Júri condena homem por matar namorado da ex na frente dos filhos da mulher
Por Eduardo Velozo Fuccia
Mais de uma década após matar a golpes de faca o namorado da sua ex-companheira, na frente dos dois filhos menores de idade dela, Luís Cláudio Pires (destaque na foto), de 52 anos, foi condenado. O homicídio aconteceu no apartamento da mulher, no Jardim Rio Branco, em São Vicente, na noite de 18 de junho de 2015. A pena aplicada foi de 20 anos, três meses e 22 dias de reclusão, em regime inicial fechado.
As quatro mulheres e os três homens sorteados para compor o conselho de sentença acolheram a tese do promotor Renato dos Santos Gama e do advogado Mário André Badures Gomes Martins, que atuou como assistente da acusação. Eles sustentaram que o homicídio de Bruno César Otacílio Pereira (na foto maior), de 29 anos, foi qualificado pelo motivo torpe e emprego de recurso que impossibilitou a defesa da vítima.
A qualificadora do motivo torpe foi atribuída ao fato de o réu não aceitar a separação e o novo relacionamento da ex-mulher. Segundo a acusação, Pires se dirigiu ao apartamento da ex-mulher com uma faca escondida sob a roupa e surpreendeu Bruno desarmado, atacando-o pelas costas. Segundo laudo necroscópico, a vítima levou cinco facadas, uma delas com 20 centímetros de profundidade na região lombar esquerda.

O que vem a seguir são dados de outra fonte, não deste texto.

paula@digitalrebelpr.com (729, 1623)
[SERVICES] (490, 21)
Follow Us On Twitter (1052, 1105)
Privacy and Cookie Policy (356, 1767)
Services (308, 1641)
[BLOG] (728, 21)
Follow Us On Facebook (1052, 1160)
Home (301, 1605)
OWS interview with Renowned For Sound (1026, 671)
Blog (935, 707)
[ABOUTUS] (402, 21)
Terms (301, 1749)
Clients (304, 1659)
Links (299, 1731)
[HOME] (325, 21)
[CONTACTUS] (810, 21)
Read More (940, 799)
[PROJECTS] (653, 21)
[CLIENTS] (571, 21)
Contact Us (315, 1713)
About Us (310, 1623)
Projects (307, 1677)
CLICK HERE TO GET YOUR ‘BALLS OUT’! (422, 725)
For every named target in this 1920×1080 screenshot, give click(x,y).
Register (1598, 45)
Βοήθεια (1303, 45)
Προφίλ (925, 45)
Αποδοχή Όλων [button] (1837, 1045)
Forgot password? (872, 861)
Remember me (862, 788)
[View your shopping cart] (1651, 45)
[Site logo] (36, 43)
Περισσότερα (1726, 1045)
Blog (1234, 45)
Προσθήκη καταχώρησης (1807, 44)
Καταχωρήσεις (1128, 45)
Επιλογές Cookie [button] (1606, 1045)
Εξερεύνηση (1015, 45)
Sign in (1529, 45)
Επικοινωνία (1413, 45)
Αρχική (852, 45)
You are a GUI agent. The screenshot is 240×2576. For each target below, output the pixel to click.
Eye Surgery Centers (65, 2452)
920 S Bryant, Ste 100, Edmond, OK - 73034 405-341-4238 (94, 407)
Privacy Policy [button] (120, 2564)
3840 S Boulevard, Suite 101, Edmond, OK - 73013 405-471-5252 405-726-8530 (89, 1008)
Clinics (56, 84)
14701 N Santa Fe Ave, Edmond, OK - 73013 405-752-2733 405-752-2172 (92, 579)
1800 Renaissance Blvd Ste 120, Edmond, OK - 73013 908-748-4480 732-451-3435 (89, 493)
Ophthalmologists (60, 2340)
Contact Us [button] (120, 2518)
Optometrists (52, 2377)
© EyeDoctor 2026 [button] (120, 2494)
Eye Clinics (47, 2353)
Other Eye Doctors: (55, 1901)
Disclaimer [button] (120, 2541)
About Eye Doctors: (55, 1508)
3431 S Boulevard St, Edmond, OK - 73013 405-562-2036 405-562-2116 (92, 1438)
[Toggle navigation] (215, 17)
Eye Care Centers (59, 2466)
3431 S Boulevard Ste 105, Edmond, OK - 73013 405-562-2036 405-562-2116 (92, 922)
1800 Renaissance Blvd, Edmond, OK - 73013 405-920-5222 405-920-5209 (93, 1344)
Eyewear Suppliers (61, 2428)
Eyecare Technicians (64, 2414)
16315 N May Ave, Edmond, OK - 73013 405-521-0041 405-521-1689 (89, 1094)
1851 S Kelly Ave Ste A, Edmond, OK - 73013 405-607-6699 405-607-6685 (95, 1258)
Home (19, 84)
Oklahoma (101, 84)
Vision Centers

O advogado Alex Sandro Ochsendorf pleiteou aos jurados a absolvição do réu, alegando que ele agiu em “legítima defesa”. Subsidiariamente, requereu o afastamento das qualificadoras, o que implicaria em uma pena menor. Porém, o conselho de sentença rejeitou ambos os pedidos. O defensor manifestou que irá apelar ao Tribunal de Justiça de São Paulo (TJ-SP).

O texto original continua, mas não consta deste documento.